## Problem to work on
Which lines of the records contain the string "beside", matching case? Locate each one and copy it in full.

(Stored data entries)
===============

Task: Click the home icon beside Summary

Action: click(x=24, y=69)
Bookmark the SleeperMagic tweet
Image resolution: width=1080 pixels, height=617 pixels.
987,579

===============

## Written response
Task: Click the home icon beside Summary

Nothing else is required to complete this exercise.